What you return must be every line from the beginning of the data through the line holding "Task: Toggle the Local pivot rotation button", unchanged.

** Opening DATA TO EXAMINE block **

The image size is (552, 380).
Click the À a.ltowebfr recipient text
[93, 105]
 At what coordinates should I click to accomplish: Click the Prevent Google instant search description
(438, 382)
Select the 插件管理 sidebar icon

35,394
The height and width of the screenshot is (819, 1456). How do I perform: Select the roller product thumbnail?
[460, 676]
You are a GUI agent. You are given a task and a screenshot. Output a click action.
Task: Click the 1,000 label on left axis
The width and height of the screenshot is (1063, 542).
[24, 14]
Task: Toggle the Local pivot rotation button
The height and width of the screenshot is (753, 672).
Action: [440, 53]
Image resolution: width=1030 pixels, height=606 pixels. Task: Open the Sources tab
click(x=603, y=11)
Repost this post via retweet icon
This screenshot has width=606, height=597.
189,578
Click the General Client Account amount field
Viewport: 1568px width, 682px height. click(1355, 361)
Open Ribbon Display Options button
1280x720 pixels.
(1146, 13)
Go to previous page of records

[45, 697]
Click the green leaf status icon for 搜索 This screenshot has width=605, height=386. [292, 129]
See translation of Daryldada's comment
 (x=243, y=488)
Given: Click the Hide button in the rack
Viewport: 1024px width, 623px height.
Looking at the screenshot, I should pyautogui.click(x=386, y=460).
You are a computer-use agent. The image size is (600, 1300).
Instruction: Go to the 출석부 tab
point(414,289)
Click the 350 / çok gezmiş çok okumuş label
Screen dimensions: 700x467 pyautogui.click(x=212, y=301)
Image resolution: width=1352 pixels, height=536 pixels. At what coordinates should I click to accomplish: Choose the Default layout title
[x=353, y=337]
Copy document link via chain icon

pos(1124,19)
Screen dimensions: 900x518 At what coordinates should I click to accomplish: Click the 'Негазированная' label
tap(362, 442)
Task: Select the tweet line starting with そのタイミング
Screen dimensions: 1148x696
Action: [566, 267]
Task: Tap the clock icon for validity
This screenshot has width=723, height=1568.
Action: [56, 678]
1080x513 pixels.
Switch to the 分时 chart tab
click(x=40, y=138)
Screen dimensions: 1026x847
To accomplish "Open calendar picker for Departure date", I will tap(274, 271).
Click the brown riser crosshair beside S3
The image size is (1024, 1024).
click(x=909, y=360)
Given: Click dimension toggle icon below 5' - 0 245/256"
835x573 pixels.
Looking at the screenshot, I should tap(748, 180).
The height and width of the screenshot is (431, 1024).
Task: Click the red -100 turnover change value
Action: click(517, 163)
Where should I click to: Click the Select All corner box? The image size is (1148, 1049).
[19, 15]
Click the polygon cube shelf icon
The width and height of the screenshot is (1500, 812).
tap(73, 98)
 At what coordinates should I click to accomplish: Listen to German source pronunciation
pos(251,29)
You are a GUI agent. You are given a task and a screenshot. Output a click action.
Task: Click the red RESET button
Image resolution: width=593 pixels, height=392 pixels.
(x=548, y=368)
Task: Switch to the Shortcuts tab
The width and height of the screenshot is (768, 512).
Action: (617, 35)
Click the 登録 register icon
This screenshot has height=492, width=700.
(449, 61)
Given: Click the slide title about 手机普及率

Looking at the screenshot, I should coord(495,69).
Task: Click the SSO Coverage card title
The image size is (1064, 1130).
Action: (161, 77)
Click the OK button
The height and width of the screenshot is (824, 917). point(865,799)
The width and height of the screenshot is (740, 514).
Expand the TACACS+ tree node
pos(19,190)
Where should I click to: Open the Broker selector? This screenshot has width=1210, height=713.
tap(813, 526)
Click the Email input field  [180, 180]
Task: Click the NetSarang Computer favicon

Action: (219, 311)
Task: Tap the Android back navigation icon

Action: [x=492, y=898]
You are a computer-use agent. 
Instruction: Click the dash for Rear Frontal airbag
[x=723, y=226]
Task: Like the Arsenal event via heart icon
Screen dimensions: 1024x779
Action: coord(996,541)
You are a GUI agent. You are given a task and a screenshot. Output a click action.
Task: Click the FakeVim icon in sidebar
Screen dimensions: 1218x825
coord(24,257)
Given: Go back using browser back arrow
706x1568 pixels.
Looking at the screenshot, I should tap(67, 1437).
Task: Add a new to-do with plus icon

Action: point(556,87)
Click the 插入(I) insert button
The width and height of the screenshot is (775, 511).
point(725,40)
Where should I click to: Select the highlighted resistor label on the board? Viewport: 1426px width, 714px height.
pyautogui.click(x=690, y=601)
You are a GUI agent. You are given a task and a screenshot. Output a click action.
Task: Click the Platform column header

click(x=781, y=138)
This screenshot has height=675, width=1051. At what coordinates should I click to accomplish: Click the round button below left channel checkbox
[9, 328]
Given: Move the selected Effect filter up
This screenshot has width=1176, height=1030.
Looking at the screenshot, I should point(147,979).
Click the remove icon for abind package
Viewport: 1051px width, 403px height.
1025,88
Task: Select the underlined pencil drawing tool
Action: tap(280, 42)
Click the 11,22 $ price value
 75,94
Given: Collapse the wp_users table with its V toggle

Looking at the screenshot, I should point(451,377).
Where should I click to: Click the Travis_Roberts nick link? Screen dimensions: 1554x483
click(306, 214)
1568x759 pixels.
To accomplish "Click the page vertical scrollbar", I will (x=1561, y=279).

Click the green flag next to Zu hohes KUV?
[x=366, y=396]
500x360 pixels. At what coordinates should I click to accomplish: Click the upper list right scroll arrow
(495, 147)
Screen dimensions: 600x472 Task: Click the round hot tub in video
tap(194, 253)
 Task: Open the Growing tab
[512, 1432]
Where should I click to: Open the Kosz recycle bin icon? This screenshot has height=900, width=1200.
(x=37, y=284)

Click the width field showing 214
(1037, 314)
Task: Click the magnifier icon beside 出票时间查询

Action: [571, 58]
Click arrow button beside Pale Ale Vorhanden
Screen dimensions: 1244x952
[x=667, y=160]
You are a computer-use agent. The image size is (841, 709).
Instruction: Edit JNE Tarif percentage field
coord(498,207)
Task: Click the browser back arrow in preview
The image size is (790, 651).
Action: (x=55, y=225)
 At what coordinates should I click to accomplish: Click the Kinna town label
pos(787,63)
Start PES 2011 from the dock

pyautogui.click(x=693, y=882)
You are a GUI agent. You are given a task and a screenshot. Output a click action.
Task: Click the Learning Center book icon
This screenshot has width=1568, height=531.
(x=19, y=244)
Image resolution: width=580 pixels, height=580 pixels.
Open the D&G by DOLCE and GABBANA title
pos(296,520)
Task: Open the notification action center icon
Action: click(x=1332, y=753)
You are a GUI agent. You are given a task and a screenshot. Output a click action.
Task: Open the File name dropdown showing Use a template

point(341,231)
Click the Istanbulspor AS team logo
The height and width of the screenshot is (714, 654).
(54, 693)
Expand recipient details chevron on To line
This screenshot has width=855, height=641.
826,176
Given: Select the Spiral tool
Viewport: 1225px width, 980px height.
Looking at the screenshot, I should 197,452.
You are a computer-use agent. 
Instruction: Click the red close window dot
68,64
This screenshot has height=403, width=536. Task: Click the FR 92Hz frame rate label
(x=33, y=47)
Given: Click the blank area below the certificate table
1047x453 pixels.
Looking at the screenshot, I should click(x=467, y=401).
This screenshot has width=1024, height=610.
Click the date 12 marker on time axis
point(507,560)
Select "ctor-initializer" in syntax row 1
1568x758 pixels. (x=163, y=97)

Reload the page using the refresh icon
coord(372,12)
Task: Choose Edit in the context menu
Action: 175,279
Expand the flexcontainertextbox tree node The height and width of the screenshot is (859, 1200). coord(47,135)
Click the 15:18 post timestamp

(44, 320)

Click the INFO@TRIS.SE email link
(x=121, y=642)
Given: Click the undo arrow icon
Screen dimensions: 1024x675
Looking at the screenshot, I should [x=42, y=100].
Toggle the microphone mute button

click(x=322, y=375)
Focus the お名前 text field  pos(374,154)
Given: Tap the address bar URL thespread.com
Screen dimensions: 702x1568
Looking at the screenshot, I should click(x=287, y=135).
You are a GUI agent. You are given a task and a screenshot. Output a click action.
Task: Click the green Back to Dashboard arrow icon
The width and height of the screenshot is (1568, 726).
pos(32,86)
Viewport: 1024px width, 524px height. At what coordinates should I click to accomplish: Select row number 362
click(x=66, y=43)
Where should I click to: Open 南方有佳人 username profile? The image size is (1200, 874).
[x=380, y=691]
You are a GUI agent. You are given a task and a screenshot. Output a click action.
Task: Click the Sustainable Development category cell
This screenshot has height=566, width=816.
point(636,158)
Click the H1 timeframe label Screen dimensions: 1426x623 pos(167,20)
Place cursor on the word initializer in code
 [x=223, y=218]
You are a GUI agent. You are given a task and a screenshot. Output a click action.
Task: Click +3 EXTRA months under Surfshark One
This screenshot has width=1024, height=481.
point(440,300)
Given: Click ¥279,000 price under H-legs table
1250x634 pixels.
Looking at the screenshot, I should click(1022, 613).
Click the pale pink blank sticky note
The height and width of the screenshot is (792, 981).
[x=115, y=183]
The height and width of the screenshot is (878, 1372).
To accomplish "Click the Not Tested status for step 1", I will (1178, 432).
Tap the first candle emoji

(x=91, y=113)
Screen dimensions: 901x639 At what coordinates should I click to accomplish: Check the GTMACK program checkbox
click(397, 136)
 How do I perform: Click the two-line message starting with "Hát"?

** Closing DATA TO EXAMINE block **

### RESULT BELOW
The image size is (552, 380).
Click the À a.ltowebfr recipient text
[93, 105]
 At what coordinates should I click to accomplish: Click the Prevent Google instant search description
(438, 382)
Select the 插件管理 sidebar icon

35,394
The height and width of the screenshot is (819, 1456). How do I perform: Select the roller product thumbnail?
[460, 676]
You are a GUI agent. You are given a task and a screenshot. Output a click action.
Task: Click the 1,000 label on left axis
The width and height of the screenshot is (1063, 542).
[24, 14]
Task: Toggle the Local pivot rotation button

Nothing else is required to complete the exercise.